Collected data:
##########

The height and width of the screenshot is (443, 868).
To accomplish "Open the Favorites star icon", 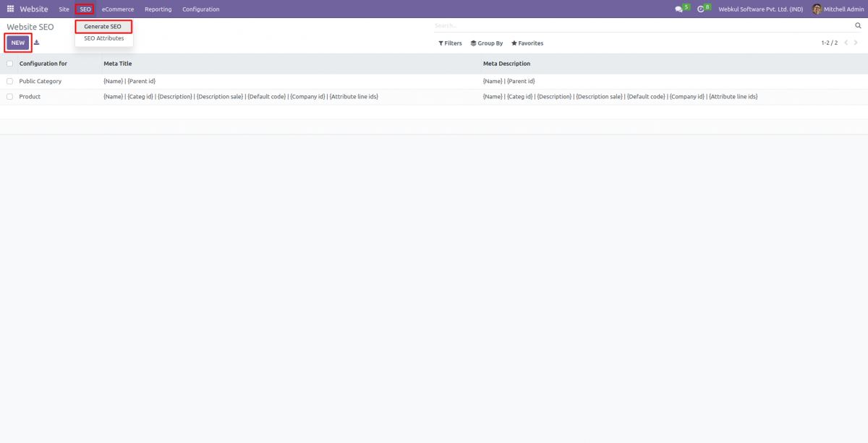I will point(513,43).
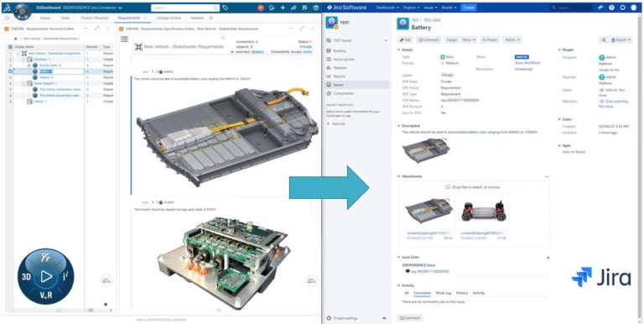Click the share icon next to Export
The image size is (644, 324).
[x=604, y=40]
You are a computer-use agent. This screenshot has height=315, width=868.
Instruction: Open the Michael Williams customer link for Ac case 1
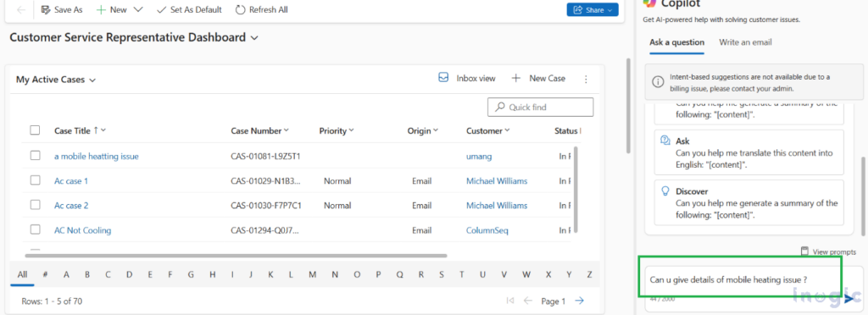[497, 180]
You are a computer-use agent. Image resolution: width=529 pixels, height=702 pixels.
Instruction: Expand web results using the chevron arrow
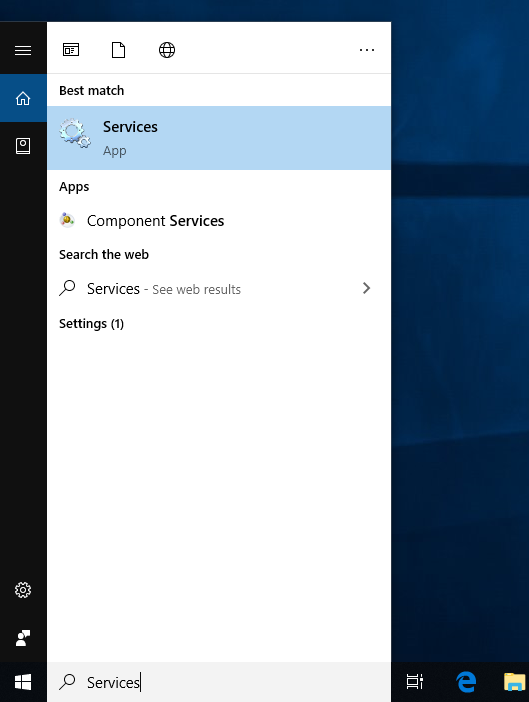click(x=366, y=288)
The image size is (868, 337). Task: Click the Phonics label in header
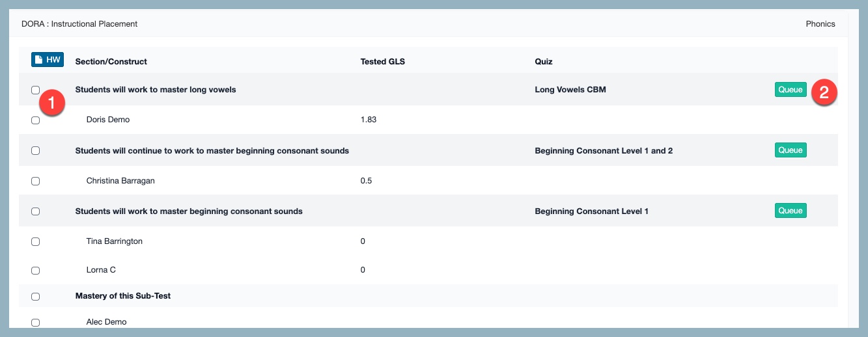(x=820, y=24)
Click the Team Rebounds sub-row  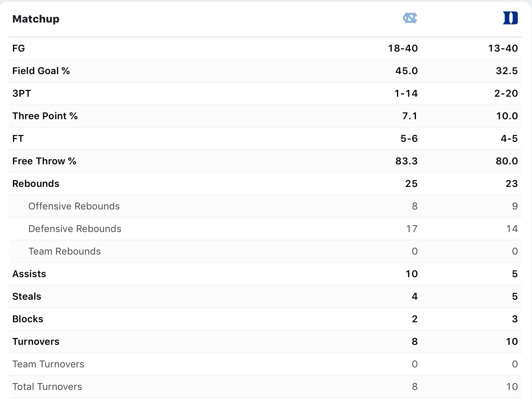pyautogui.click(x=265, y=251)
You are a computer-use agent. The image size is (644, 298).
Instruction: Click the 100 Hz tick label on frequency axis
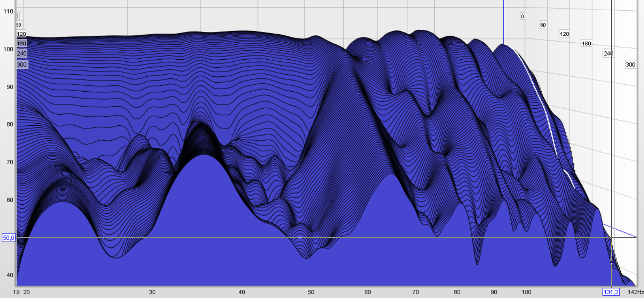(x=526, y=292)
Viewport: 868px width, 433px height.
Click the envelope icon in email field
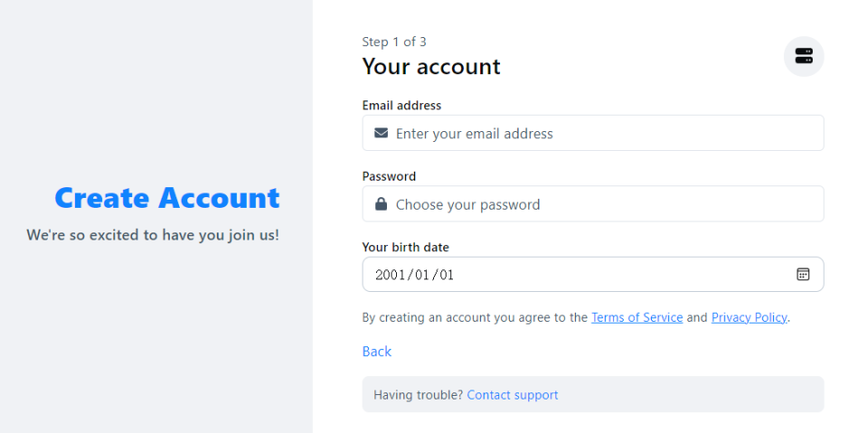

##########

What the task asks: Out of the entries, report each line that contains the word "height".

Result of the exercise:
The height and width of the screenshot is (443, 868).
You are a computer-use agent. This screenshot has height=315, width=868.
You are a computer-use agent. Image resolution: width=529 pixels, height=702 pixels.
Viewport: 868px width, 433px height.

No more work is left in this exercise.